In het begin van deze eeuw schreef de Nijmeegse pater Van Ginneken over vrouwen: 'Door haar beperktheid in geest, spreekt zij in simpele woorden.' Serieus onderzoek naar sekseverschillen in communicatie kwam van de grond tijdens de tweede emancipatiegolf in de jaren zeventig. Daaruit blijkt dat het taalgebruik van, en met name de interacties tussen, mannen en vrouwen 'enorm verschillen', aldus Gerritsen. Maar: 'Pas onlangs is men zich gaan realiseren dat die verschillen in taalgebruik ook en vooral consequenties hebben op het werk.'
Vrouwen blijken zich bijvoorbeeld vaker dan mannen te verontschuldigen of iemand te bedanken, meestal niet omdat dit nodig is, maar uit beleefdheid. 'Op mensen die zelf nooit sorry zeggen, maakt dat de indruk van nou, die zal wel iets verkeerd hebben gedaan. En als je iemand bedankt lijkt het alsof hij of zij iets voor je heeft gedaan waar je dankbaar voor moet zijn. Dat kan worden geïnterpreteerd als een afhankelijkheidsrelatie.'
Als mannen een vraag stellen, doen ze dat meestal omdat ze advies willen. Vrouwen gebruiken een vraag echter vaak om een gesprek gaande te houden, als een blijk van interesse. 'Dit kan echter op mannen overkomen als: ze weet het eigenlijk niet, ze is onzeker.'
Een ander kenmerkend verschil is dat vrouwen zich gemakkelijker laten interrumperen dan mannen. Hierdoor zijn zij minder vaak aan het woord en hebben minder invloed op het gespreksonderwerp.

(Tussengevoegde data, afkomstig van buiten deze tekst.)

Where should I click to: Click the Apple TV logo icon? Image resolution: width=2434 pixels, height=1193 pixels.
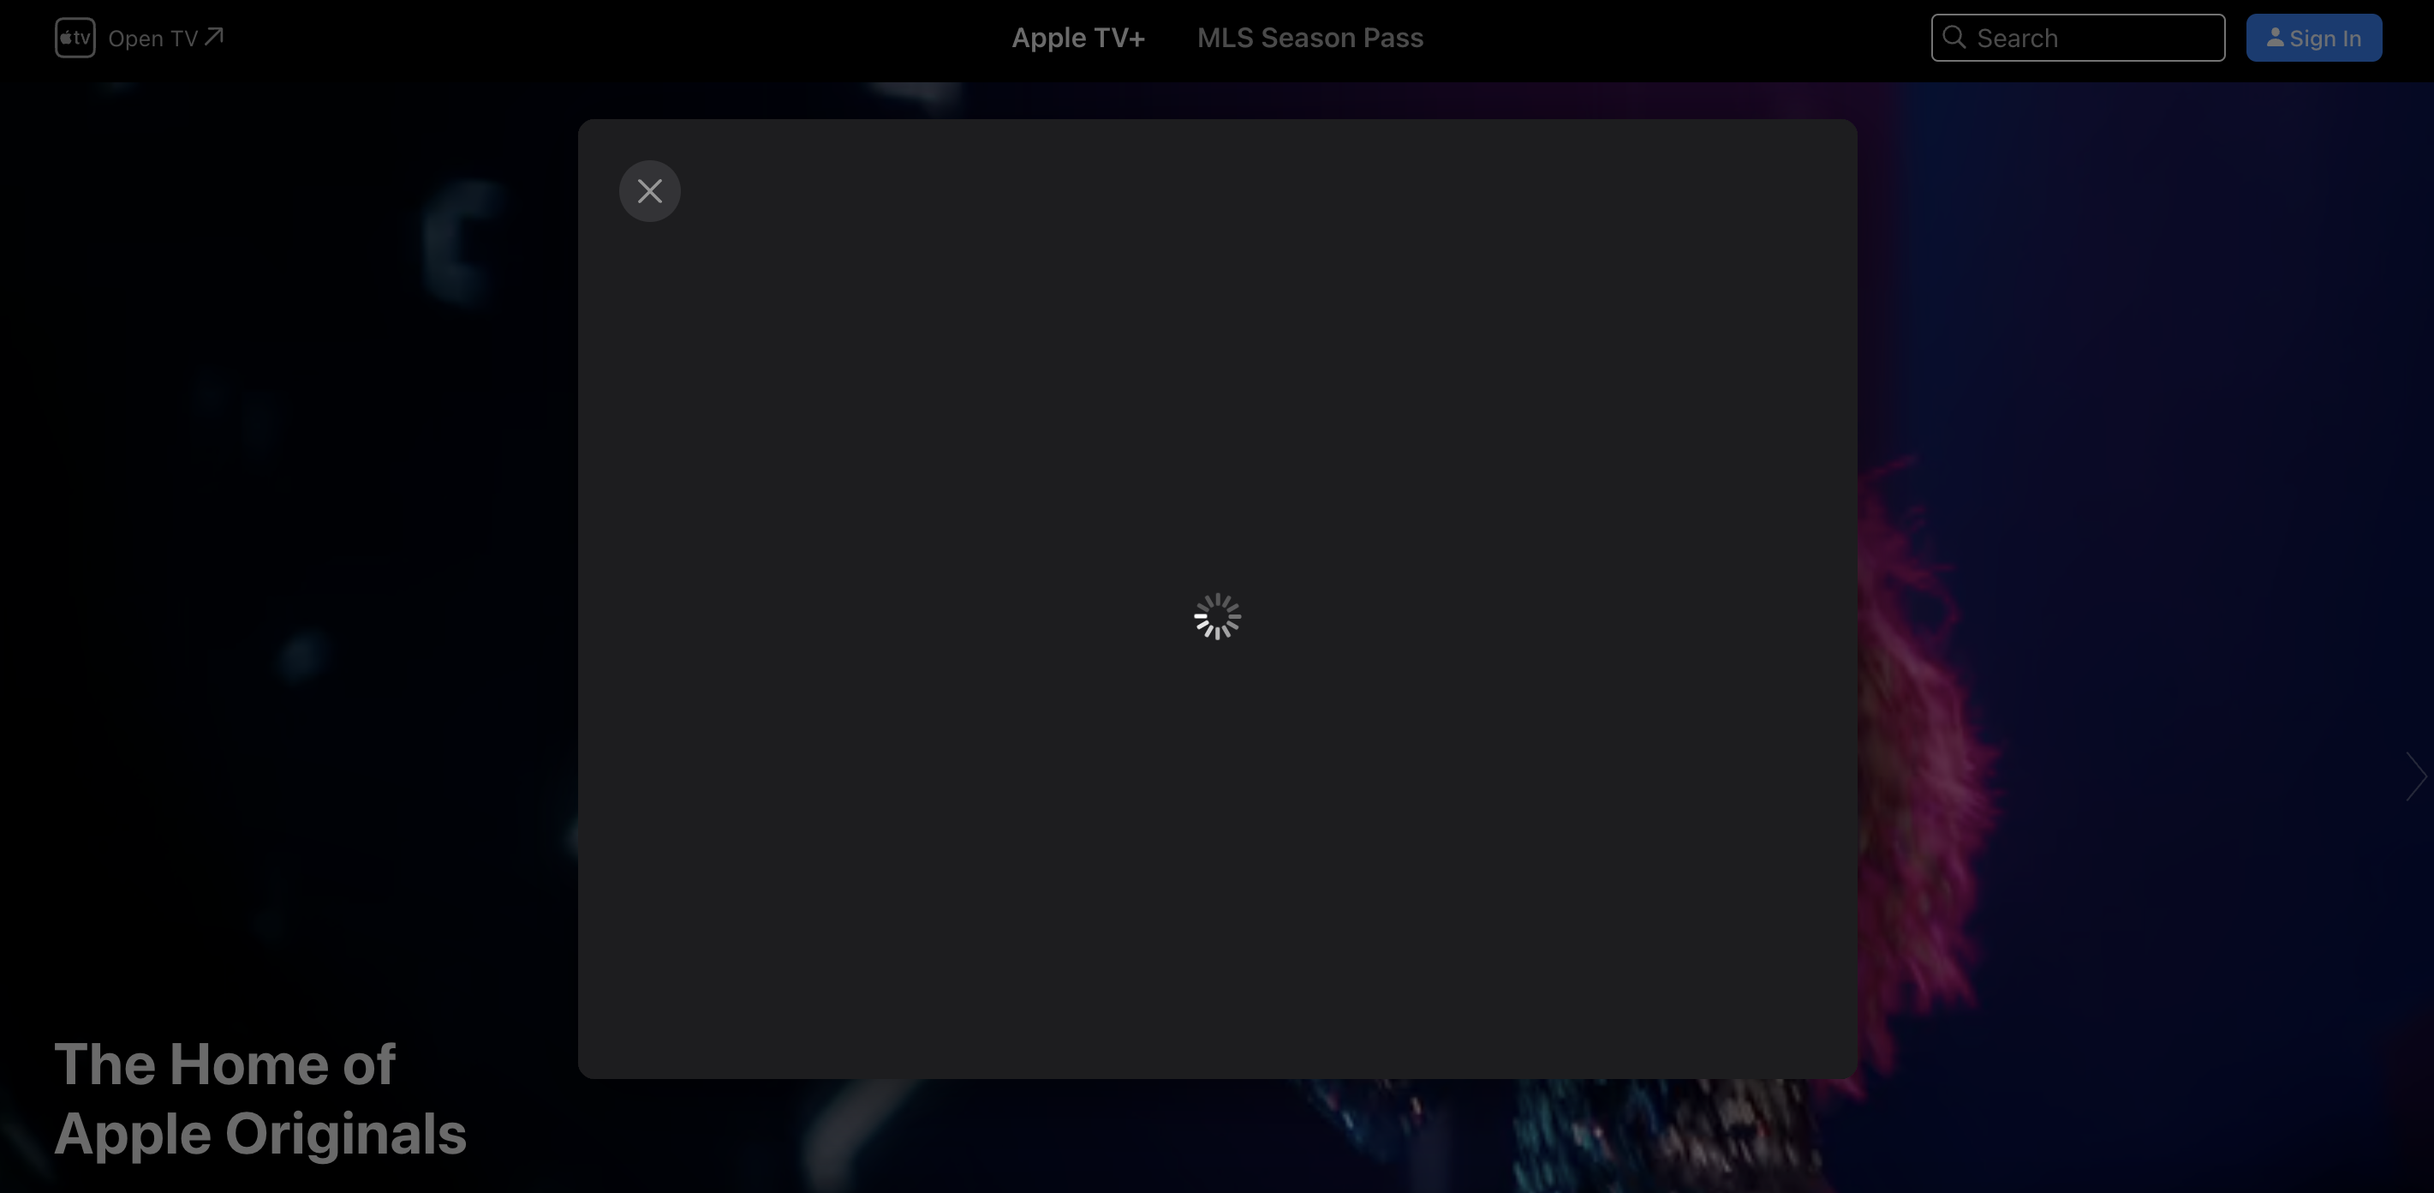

Zo zijn er nog tal van gesprekssituaties op te noemen waarvan is aangetoond dat de seksen hiermee verschillend omgaan. 'Maar ik wil absoluut niet klagen dat mannen zus praten en vrouwen zo', zegt Gerritsen. Zij hoedt zich ook voor een waardeoordeel over de beide stijlen. Waar het om gaat is dat verschillen in communicatie tot onbegrip kunnen leiden. Op het werk, traditioneel het domein van mannen, zijn vrouwen daarbij in het nadeel.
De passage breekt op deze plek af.